El pasado 12 de octubre se tenía que haber disputado el Italia-Serbia, partido de clasificación para la Eurocopa del 2012. Sin embargo, el árbitro se vio obligado a suspender el encuentro en el minuto seis debido a los incidentes que protagonizaban los aficionados en la grada.
Hablando de política, fútbol e Italia, cualquiera puede pensar que se trata del último escándalo protagonizado por Silvio Berlusconi, pero esta vez Il Cavalieri no ha sido el centro de la polémica. El honor, en esta ocasión, lo ha tenido Iván Bogdanov, líder de los Tigres de Arkán. Bogdanov fue detenido cuando viajaba oculto en el maletero de un autobús y fue reconocido por un tatuaje en el que aparece la fecha 1389, año en el que tuvo lugar la llamada batalla de Kosovo, que enfrentó a los serbios y a los turcos por la liberación de este territorio. Iván el Terrible, apodo por el que se le conoce, no ha tardado en pedir perdón por medio de su abogado, aunque de momento sigue en una cárcel italiana.
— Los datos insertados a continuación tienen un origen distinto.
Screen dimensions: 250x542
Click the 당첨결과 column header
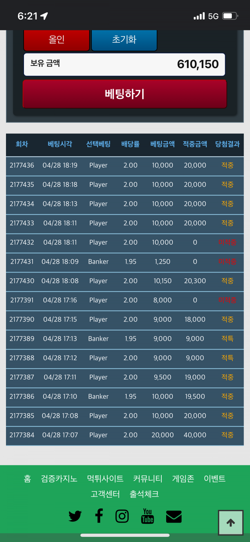227,144
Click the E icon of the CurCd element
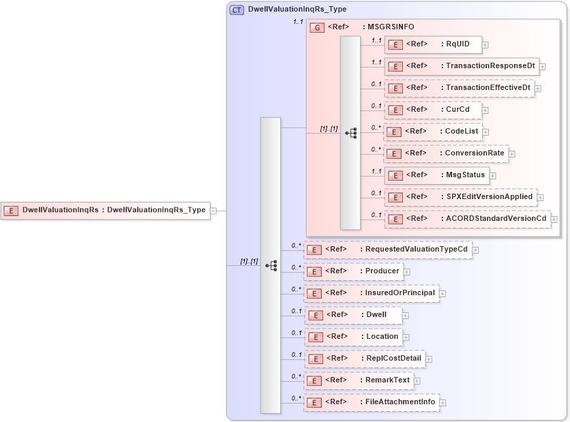This screenshot has height=422, width=570. click(x=395, y=110)
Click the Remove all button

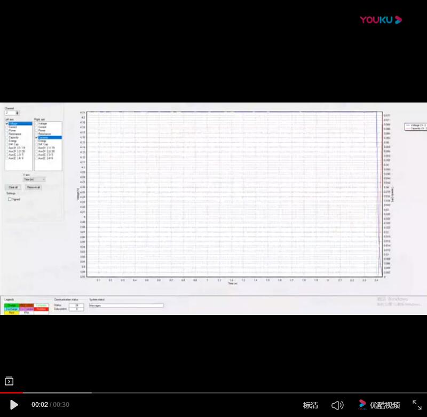pos(34,187)
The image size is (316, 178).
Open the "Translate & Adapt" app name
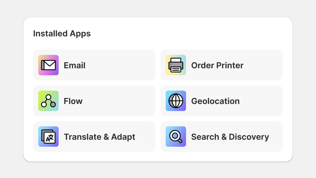click(100, 137)
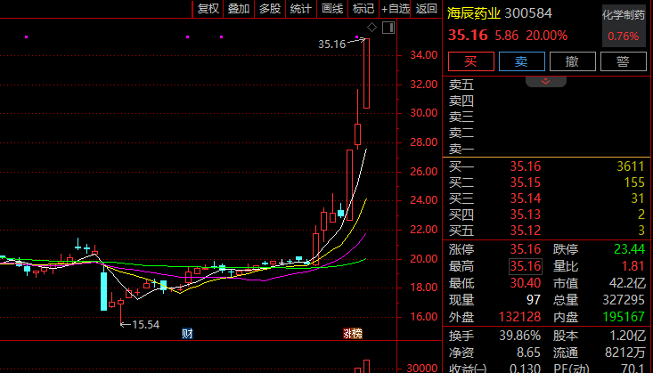The height and width of the screenshot is (373, 653).
Task: Click the 财 financial report marker
Action: point(188,333)
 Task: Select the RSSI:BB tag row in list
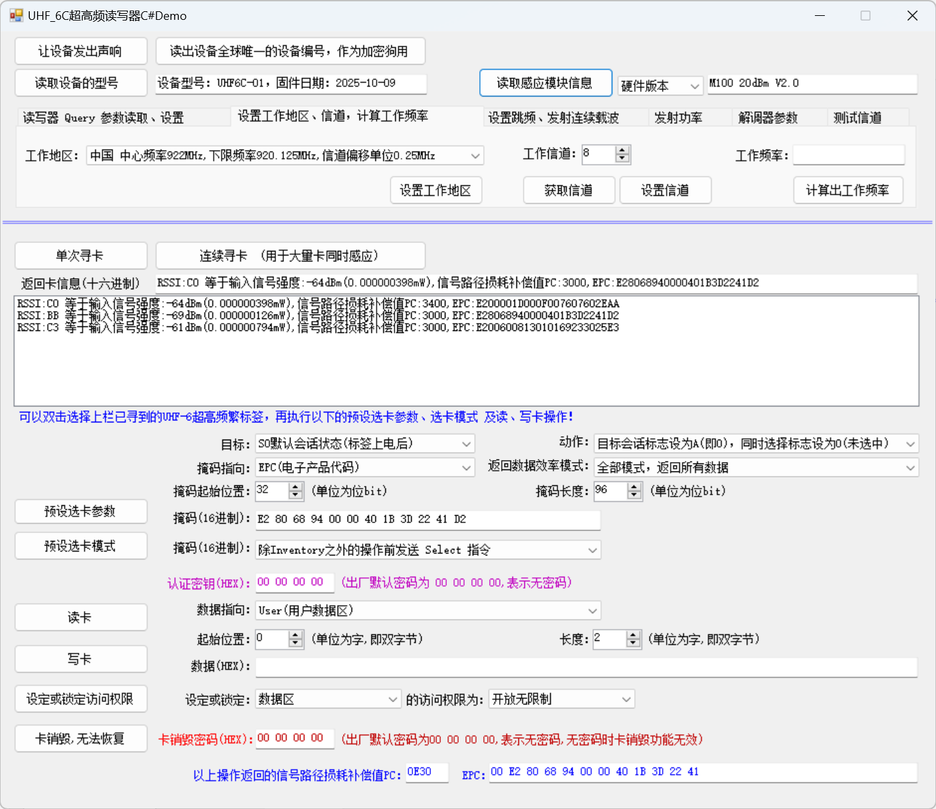[318, 316]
El trasfondo de la historia es más político que deportivo y tiene que ver con la negativa de los serbios de que su país se adhiera a la Unión Europea. Por eso hay quienes creen que elegir el partido contra Italia, uno de los Estados más importantes de la Europa de los 27, ha sido una manera de mostrar a las autoridades comunitarias que su país no está preparado para entrar a formar parte de la UE.
La UEFA tomará una decisión el 28 de octubre, pero por el momento las autoridades de ambos países no dudan en lanzarse acusaciones. Los serbios dicen que las autoridades italianas debían haber impedido la entrada de los ultras al estadio Luigi Ferrari y Roberto Maroni, Ministro italiano del Interior, ha trasladado sus críticas a la UEFA y le ha recomendado que adopte el sistema de seguridad en el fútbol que utilizan en el país transalpino.